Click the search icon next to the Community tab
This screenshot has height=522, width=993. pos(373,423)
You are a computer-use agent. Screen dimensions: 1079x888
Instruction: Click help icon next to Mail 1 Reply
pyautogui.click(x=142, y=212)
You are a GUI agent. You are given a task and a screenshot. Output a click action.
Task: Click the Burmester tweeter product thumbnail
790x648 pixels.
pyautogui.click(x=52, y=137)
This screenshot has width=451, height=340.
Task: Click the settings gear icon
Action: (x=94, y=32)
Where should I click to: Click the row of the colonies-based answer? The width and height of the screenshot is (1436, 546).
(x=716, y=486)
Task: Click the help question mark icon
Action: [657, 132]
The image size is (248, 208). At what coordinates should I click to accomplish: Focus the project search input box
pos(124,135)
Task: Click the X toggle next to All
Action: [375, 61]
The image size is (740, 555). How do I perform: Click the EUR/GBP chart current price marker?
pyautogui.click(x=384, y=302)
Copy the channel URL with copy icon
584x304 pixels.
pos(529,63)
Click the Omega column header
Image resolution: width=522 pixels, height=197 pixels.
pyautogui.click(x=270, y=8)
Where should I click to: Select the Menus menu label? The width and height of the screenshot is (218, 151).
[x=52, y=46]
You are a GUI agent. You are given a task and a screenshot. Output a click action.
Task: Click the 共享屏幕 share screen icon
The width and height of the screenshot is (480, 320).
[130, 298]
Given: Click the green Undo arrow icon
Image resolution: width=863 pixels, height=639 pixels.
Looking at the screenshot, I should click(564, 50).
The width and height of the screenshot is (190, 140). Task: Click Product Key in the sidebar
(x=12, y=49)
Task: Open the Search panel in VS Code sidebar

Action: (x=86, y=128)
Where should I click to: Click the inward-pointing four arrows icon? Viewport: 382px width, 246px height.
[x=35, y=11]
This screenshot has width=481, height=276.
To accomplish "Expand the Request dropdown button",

==*==

Send back an exact copy of only the lines from the line with "Image resolution: width=863" up to and including the line with "This screenshot has width=481, height=276." in the data above.

Image resolution: width=863 pixels, height=639 pixels.
Looking at the screenshot, I should click(564, 50).
The width and height of the screenshot is (190, 140). Task: Click Product Key in the sidebar
(x=12, y=49)
Task: Open the Search panel in VS Code sidebar

Action: (x=86, y=128)
Where should I click to: Click the inward-pointing four arrows icon? Viewport: 382px width, 246px height.
[x=35, y=11]
This screenshot has width=481, height=276.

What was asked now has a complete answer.